Writing Prompt #7 — Vampiric Retail

Prompt: You’re a vampire that works in retail so you know who deserves to die.

“Can you get me that one, on the top shelf?” The heavy set woman asked, from her electronic wheelchair.

“Yes, not a problem.” I replied, scaling two of the shelves to reach the top. The squeaky toy let out a shriek as I grabbed it and pulled it down, then held it to to the woman.

“Not that one. That one!” She shouted, pointing with her pudgy finger, bags of flesh hanging from her arm. I could see the bluish tint of her veins running up the fatty skin, but my annoyance overcame my desire for a drink.

“Oh, my apologies miss, hold on.” Again I climbed the shelves, shoved the toy back into its slot, then grabbed the other. As I pulled it down, I noticed it was exactly the same as the last, except it was colored pink instead of blue. Could a dog notice the difference in color?

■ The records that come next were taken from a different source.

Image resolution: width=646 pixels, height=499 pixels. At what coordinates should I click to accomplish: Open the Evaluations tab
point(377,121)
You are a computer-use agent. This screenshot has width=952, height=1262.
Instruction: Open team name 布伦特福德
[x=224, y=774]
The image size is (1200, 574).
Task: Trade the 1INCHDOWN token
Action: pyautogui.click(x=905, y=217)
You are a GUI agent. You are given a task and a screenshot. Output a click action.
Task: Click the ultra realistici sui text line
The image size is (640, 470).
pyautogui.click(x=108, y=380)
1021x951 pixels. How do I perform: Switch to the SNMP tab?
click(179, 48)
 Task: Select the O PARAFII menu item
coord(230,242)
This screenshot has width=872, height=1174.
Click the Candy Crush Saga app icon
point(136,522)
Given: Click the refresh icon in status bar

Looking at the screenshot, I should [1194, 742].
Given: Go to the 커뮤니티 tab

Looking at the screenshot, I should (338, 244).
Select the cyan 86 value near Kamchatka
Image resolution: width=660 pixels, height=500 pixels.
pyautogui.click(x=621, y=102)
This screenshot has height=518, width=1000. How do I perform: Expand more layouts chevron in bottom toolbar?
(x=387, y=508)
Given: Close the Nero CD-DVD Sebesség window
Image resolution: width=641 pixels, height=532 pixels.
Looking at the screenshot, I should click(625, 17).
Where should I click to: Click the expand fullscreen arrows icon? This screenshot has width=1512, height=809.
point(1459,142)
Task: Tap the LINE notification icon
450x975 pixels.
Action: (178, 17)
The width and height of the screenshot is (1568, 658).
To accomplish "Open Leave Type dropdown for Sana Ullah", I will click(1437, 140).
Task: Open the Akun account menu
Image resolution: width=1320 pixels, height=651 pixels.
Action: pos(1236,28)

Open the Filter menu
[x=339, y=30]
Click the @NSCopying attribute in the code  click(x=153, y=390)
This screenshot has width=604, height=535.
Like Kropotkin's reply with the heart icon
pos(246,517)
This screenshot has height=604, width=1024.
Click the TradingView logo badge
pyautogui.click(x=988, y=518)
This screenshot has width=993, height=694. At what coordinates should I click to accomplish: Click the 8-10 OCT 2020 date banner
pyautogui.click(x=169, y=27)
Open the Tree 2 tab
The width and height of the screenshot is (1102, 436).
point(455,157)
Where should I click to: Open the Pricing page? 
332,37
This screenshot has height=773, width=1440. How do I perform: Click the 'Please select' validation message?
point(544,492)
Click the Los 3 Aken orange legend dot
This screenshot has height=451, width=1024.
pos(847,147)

And if so, would it even care?

I held it out to her, asking, “Is this the one you would like, miss?”

Her face reddened and I could tell just from the way her brow furrowed, and her fat folds wrinkled over her forehead, I knew what I held was not what she wanted. Jesus, I thought. . . Another one of these people.

“No! That’s not the one I want, dumbass! I want that one! That one right there! Next to the blue one, the green one! Do you shits even know how to do your damn job?”

After I apologized profusely, I repeated the same act as before, then held out the green squeaky toy. And of course, this was not the one she wanted. . .

“Jesus H. Christ jackass! Don’t you know how to do your job? Can’t you tell colors? Have you even seen something green? That toy is yellow, not green! God, how could someone like you, someone so dumb and ugly, get a job here? This place use to have standards, but not anymore! Screw it! I’m going home!” She slapped her hand down onto the knob that made the wheelchair move, then she was off.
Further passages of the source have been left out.